Baylor flashed a thoughtful smile. “It took a month or two, but Jack Brown eventually stopped showing up for work. He lost the fortune that he’d stolen in a divorce settlement that became so ugly, so perfect, I’m disappointed that you didn’t hear about it. He lost everything—his money, his home, his wife, his seat in the House, and yes, he lost his not-so-innocent daughter, Millie. He lost it all, Matthew. They both did. Their lawyers took everything. I can’t say that I’ve paid much attention to his wife since the divorce, though I’ve heard rumors that when she hit bottom it wasn’t a soft landing. As for Jack, let’s just say that he’s become something of a professional drinker these days. Jack’s a regular at a dive bar in the Valley called the Lucky Star. I go there for a cocktail from time to time because I’m still monitoring his progress. Last week Jack fell down on the sidewalk. I sat with him and smoked a cigar, but the man never came to. He just laid there, mumbling to himself and pissing himself in his pants. After a while the smell of urine got to me, so I left.”
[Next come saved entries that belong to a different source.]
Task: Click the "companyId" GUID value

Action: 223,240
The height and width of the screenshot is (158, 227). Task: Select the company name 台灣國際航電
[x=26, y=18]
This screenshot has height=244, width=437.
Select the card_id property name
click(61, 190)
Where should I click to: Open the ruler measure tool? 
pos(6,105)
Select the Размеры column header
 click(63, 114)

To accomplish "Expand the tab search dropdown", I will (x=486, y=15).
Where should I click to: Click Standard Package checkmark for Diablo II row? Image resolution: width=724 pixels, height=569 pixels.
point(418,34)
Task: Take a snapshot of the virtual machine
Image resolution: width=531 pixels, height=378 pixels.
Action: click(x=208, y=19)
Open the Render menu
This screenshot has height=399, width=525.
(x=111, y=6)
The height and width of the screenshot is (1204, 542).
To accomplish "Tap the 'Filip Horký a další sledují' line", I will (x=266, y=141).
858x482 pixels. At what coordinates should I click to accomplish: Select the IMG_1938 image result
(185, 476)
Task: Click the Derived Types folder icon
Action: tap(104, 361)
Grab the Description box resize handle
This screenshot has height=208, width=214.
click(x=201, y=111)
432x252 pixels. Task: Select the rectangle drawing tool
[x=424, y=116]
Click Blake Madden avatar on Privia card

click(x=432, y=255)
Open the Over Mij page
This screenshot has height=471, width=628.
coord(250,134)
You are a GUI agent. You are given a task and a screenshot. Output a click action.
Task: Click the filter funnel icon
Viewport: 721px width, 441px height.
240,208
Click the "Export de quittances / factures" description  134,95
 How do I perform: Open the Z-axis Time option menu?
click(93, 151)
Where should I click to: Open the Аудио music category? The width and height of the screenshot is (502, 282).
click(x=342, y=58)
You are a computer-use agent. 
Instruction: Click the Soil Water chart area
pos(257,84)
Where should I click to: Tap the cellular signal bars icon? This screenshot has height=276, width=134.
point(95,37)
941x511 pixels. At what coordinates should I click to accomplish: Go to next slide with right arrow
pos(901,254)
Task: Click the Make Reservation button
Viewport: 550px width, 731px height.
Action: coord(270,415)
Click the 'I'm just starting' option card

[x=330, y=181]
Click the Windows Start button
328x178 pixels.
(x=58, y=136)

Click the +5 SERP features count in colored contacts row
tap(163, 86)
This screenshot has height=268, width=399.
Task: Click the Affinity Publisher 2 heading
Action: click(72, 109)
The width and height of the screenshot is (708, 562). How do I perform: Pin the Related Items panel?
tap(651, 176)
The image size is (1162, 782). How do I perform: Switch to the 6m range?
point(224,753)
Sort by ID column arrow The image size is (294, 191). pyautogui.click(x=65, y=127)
A moment passed—the weight of the horror settling into the greenhouse like an infection that had gone global and had no cure. Matt remained quiet while he gathered his thoughts. The doctor’s insanity. His will to punish and hurt. The severity of it all.

“And what about Faith Novakoff?” he said finally. “Was it her mother or her father? What did they do to deserve your wrath?”

The doctor became quiet and seemed put off. Matt figured that it was his use of the word
wrath
, another one of the seven deadly sins, that slowed him down. As he watched Baylor return to the girl’s makeup, Matt remembered Dante’s description of vengeance as a love for justice where only revenge and spite remained. A love for justice that had become wicked and depraved.

Matt cleared his throat. “It is what it is, Doctor. What did Faith Novakoff’s parents do to deserve your wrath?”

“It was her father,” he said quietly. “Maybe you’ll read about him someday.”

“Is he another politician?”

Baylor looked up at the glass ceiling, as if struck by an idea. “No, of course not,” he said, breaking into a Southern drawl. “And he doesn’t run a health insurance company either. He’s a TV evangelist from Kentucky. He wears a .45 on his belt and strokes the barrel like it’s his cock during sermons. He performs miracles on country folk and likes to dress up in odd clothing. You’ve probably seen his show a hundred times.”

“Never once, Doctor. What’s his name?”

Baylor got up and sauntered over to the French doors. Matt couldn’t tell for sure, but it looked like he was gazing at the lights shimmering off the lake. His face was awash in a fiery mix of orange and red hues, and it seemed like he was in some sort of trance.

“David Novakoff,” the doctor whispered. “Davy . . . Novakoff. His show is called
A Sunday Sermon: I Can Hear God’s Voice
.” Baylor looked over his shoulder, his eyes sparkling in the red light. “And if you send him a check, Matthew, you can hear God, too. You’ve got Davy’s pledge. His personal guarantee.”